§ REQUIRED WORK
Each line from the one with "The image size" through the end of the records below should be transcribed exactly, and each picture should be skipped.

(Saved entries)
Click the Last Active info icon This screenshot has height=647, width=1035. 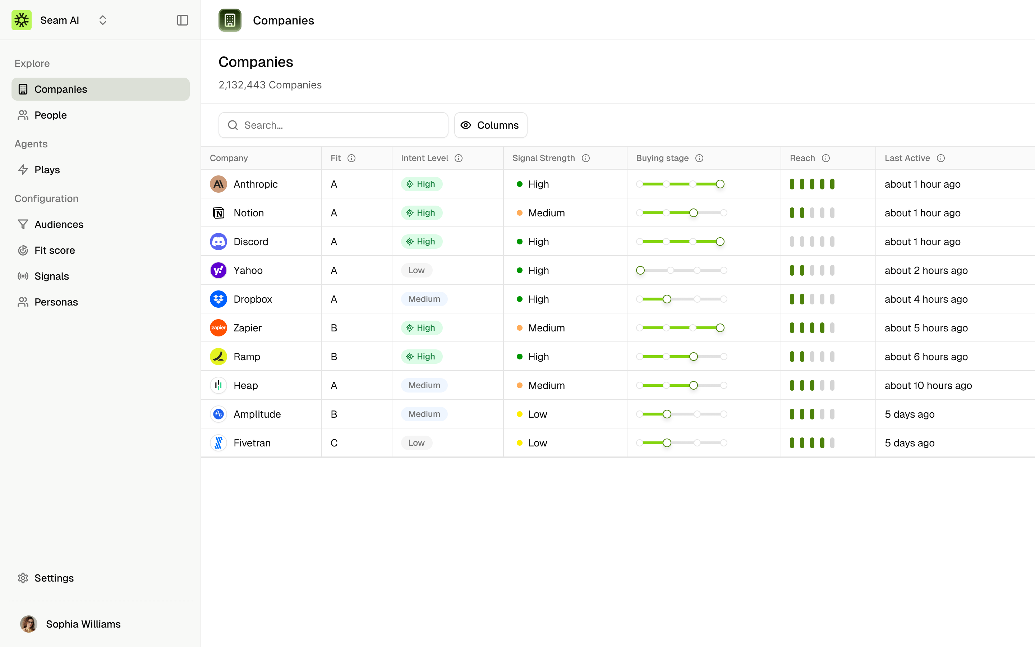pos(940,158)
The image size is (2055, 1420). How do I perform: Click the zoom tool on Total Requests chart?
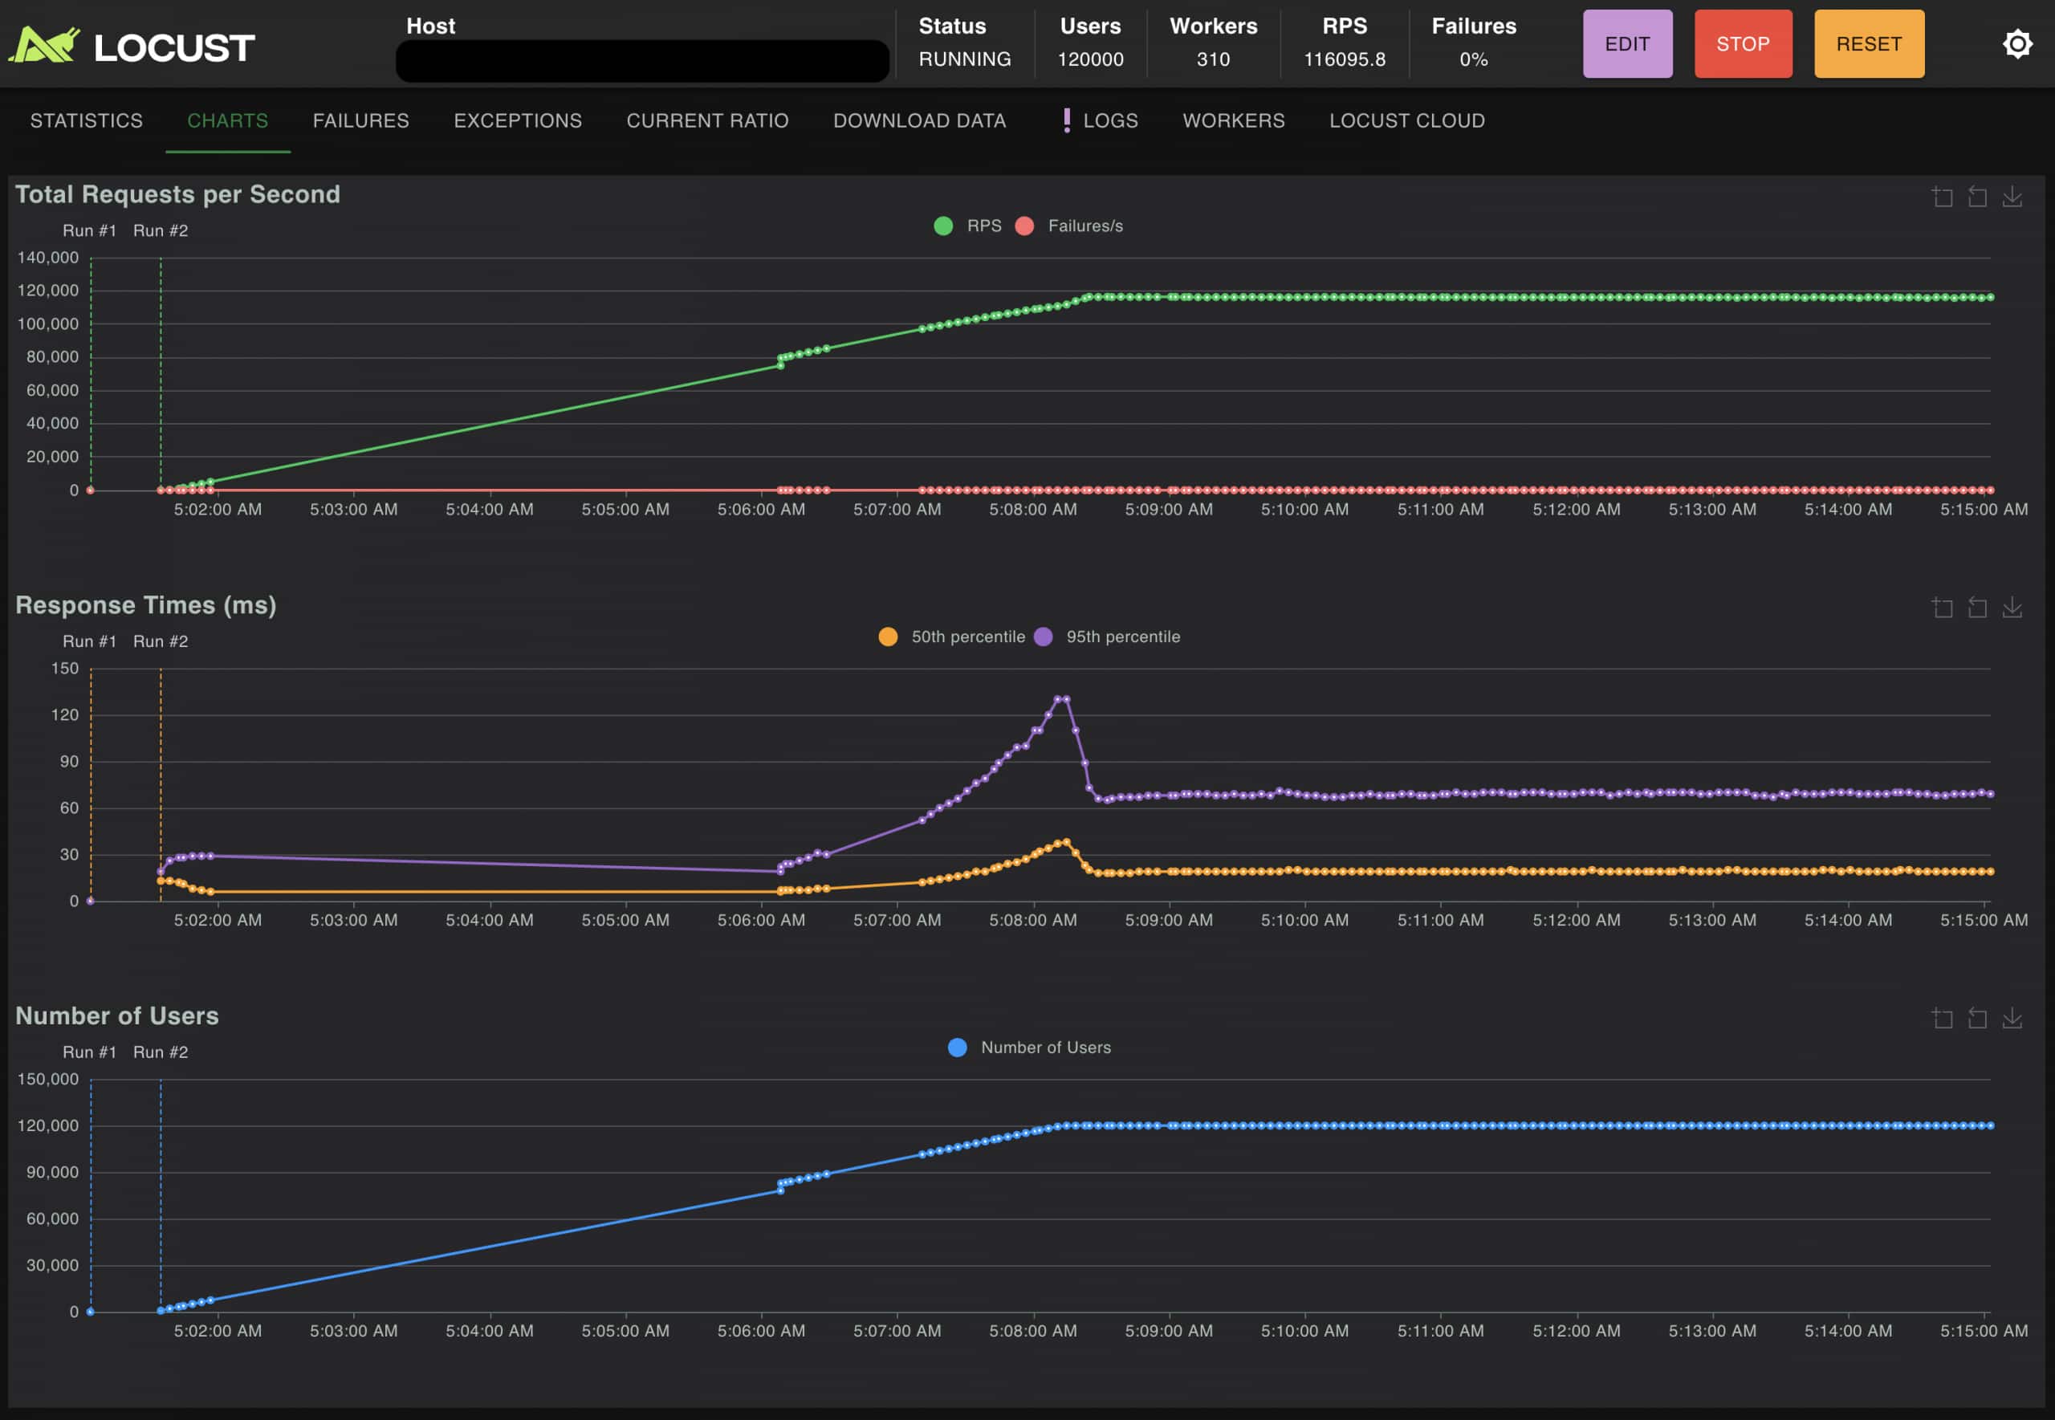pos(1944,198)
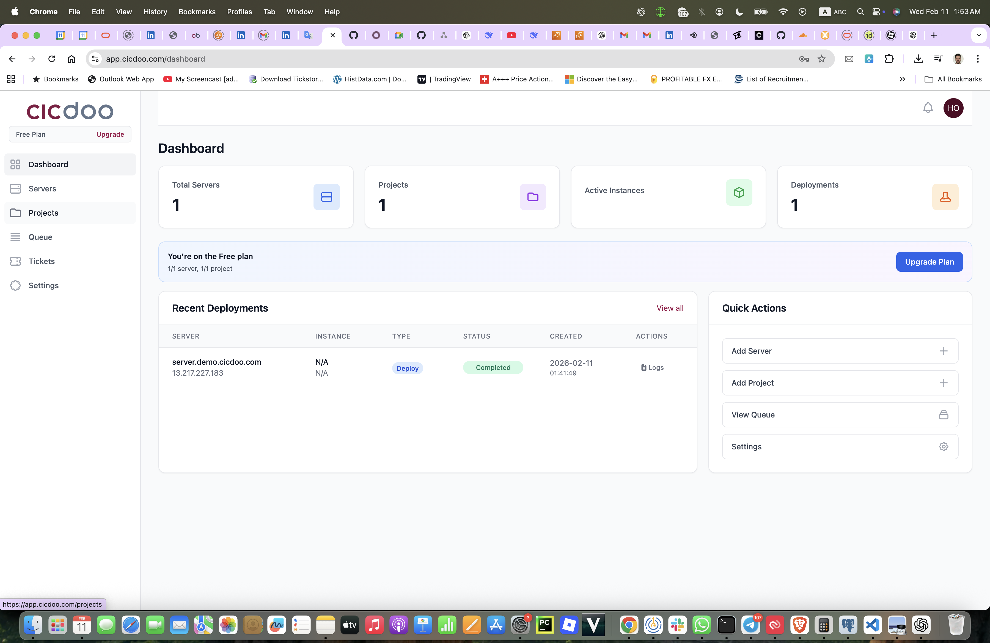Expand the hidden bookmarks overflow chevron

point(902,79)
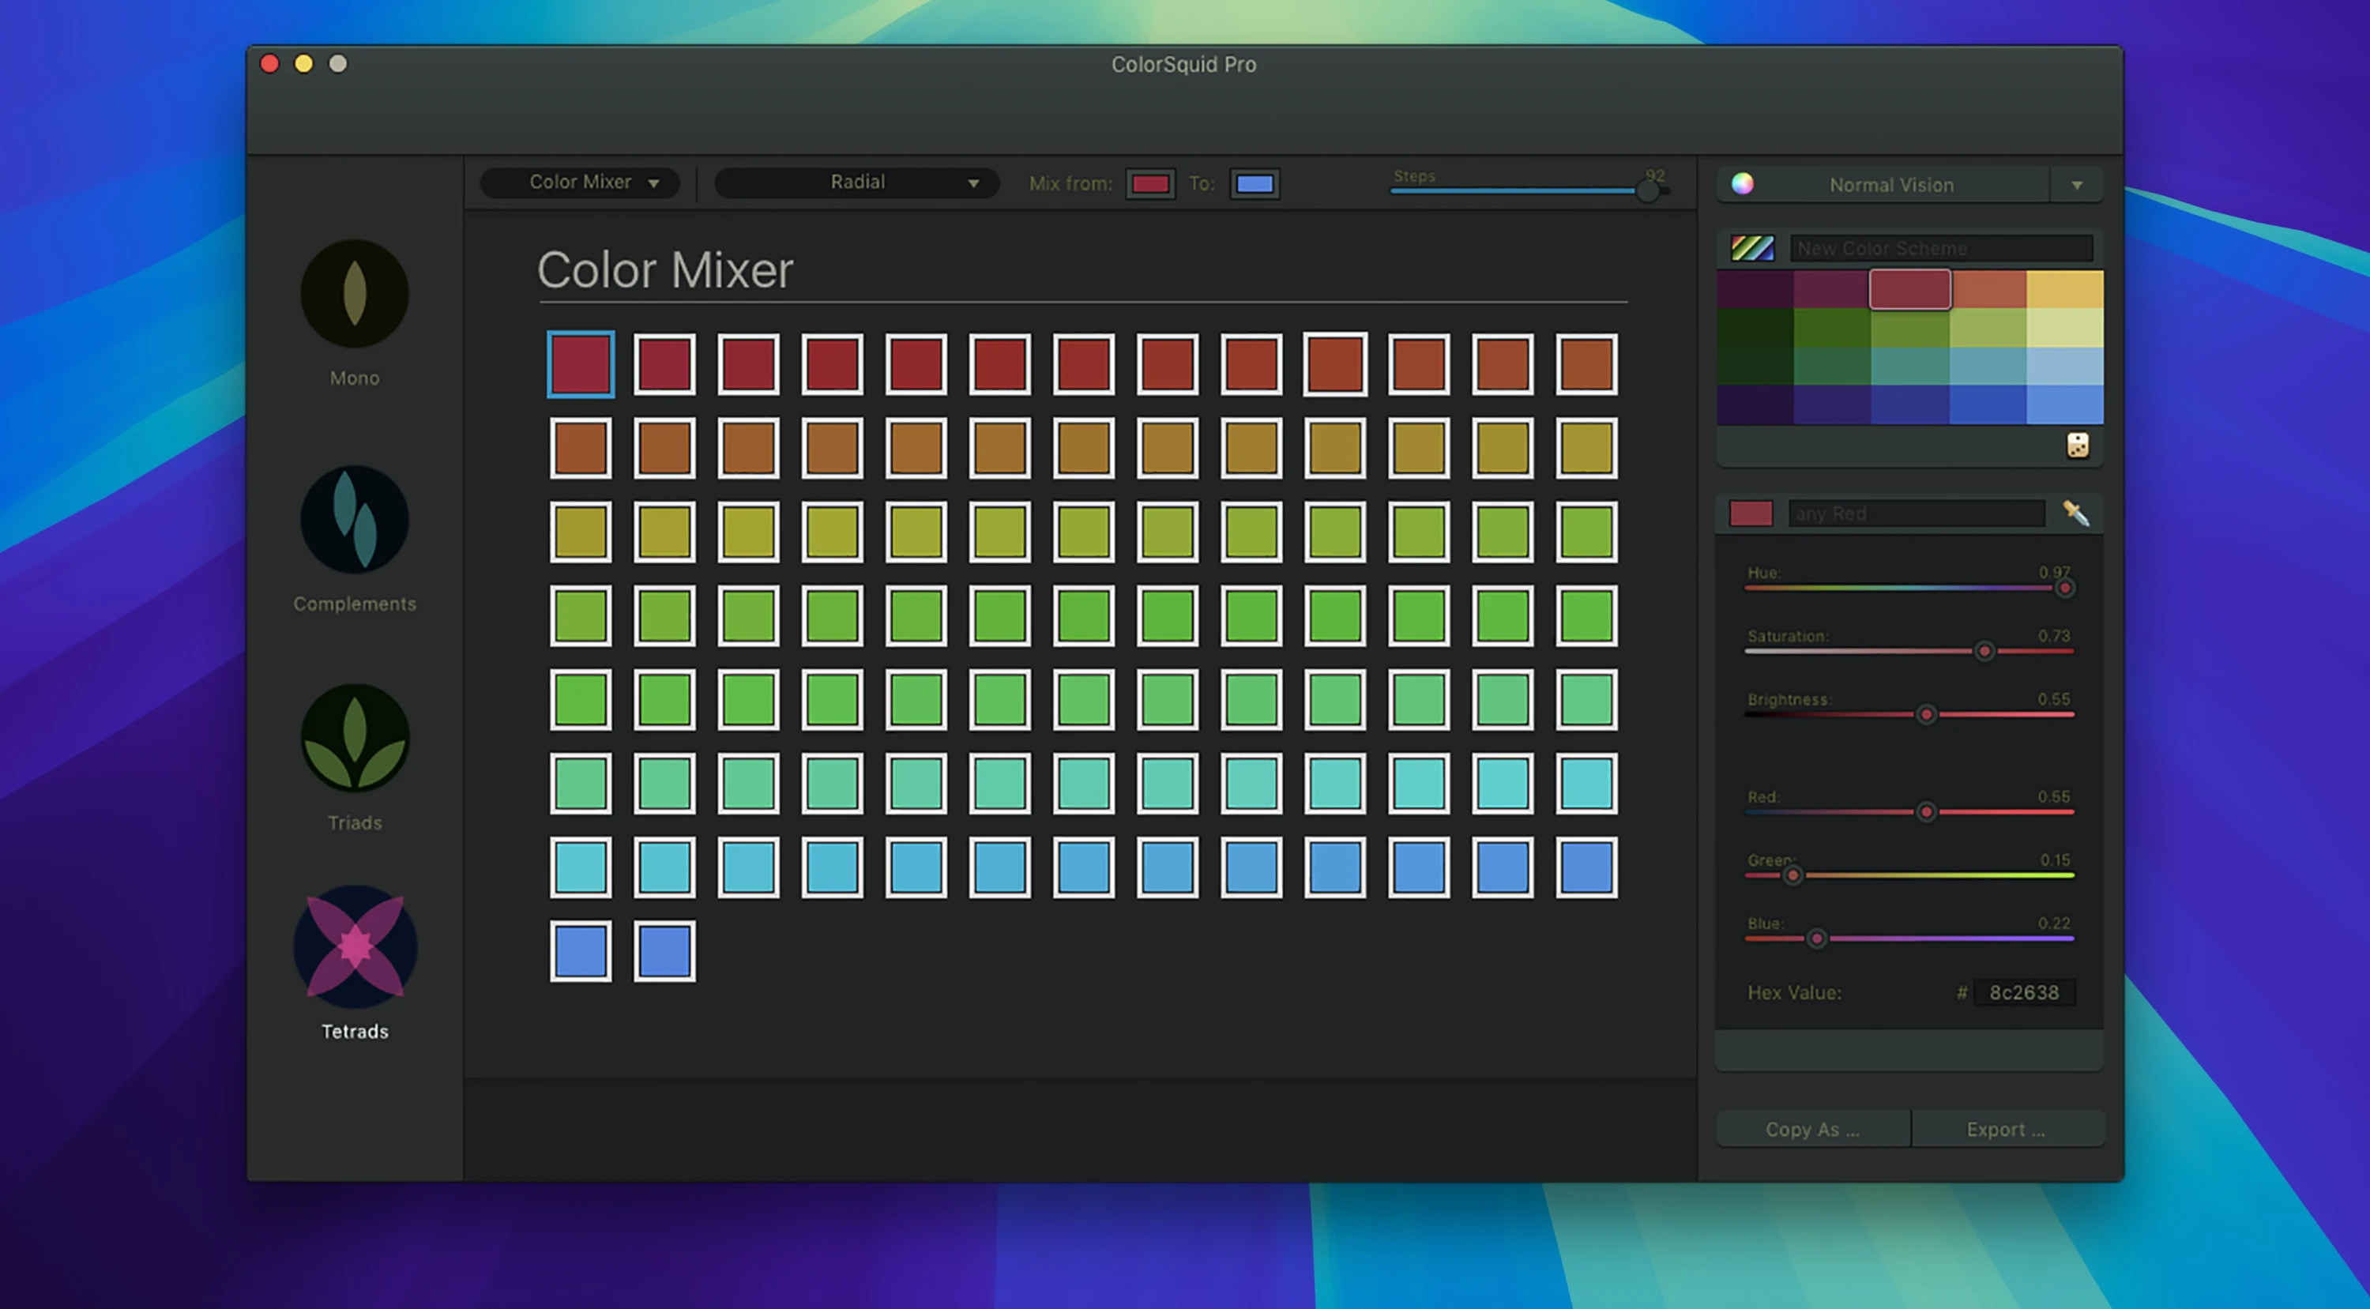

§ REPLY TO THE TASK
The image size is (2055, 1420). How do I perform: Click the zoom tool on Total Requests chart?
pos(1944,198)
Expand the hidden bookmarks overflow chevron

point(902,79)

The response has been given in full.